I’ve learned much during my time serving on the PR Lions Jury. I love seeing campaigns that make you think differently, educate you on something important, help you understand cultural nuances, drive you to feel envious that you never thought of that innovation that changed lives, and compel you to laugh no matter how many times you’ve seen them.
I’ve also learned in looking through 2,000 entries that long preambles are infuriating. So I’ll get right to what matters most: the inspirational and extraordinary work from the 2017 Cannes Lions PR category. Here are a few themes that rose to the top from some of our favorite campaigns. If you haven’t seen them, you should.
- The physical fueled the virtual and not the other way around
- Altered social media platforms made a statement louder than words ever could
- Raising awareness isn’t enough – brands taking action stood out
- Tech reimagined was extraordinary
- Brands scored big just by having fun with themselves (No “Hard Cut Cheetos” here)

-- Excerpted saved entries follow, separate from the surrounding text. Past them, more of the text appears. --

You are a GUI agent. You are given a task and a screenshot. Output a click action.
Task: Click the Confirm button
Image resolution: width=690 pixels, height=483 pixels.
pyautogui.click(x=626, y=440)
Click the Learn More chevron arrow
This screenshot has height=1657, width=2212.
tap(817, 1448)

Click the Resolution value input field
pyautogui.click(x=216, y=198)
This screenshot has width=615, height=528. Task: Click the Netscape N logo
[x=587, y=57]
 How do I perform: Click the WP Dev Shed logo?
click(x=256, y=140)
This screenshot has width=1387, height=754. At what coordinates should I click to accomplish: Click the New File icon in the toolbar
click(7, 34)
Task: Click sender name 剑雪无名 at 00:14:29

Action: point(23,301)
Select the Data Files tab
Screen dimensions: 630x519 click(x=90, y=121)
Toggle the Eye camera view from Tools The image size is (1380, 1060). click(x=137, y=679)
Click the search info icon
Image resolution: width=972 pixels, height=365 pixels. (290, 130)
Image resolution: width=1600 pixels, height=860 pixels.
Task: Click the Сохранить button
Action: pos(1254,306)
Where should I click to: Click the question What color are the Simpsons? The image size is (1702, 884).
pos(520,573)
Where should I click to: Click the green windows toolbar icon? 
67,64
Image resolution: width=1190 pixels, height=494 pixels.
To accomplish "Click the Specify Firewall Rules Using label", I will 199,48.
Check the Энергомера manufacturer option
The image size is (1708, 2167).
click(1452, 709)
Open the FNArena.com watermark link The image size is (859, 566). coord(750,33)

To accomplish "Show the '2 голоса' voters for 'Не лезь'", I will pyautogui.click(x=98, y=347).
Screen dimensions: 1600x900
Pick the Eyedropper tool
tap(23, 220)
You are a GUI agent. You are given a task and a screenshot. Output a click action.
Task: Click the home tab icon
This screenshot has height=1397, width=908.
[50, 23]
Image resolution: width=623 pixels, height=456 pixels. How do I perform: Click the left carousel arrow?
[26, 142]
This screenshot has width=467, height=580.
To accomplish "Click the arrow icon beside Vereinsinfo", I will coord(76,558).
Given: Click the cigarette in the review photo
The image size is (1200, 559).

- Nonprofits/NGOs are courageously going where no one else goes
- The bravery of brands placing themselves into points of cultural tension continues to pay off
I am struck (in a good way) that the two campaigns with the most chatter throughout all of Cannes so far – Fearless Girl and Meet Graham – did not include any big television spot or any major paid components. Yet, they made a lasting and larger impact than any single Super Bowl spot this year. This is the time for earned work to thrive.
Having said that, one ad did blow me away: Tecate’s Gender Violence campaign in Mexico. Pure advertising and also, pure genius.
So what are some of the things we, as marketers and communicators, need to pay attention to when entering the PR category?
- PR entrants need to put more focus on results. If you don’t show a demonstrative business or societal impact, don’t bother entering into Cannes.
- The category you enter really matters. You are judged based solely on the category you enter – and judges aren’t allowed to move entries into different categories. Many deserving entries that could have been shortlisted were simply entered into the wrong category.
- Some of the less-entered categories are ripe for PR campaigns. We did not award any medals in crisis and communications or internal comms. Surely, we have compelling work in these spaces. Now let’s get recognized for it.
- Authenticity won out in every way. Whether it was a brand associated with a purpose or a brand just living its DNA, the jury spotted “gimmicks” right away and all inauthentic campaigns were immediately thrown out.
- The chatter about ad agencies winning in the Cannes PR category wasn’t as prominent as in year’s prior. Why? Because PR agencies won Gold Lions outright (go Ketchum) and it’s clear that the PR campaigns are the envy at Cannes because they have truly earned the attention, recognition and admiration they receive. No one knows earned like we do. So I say, may the best (and bravest) creative win.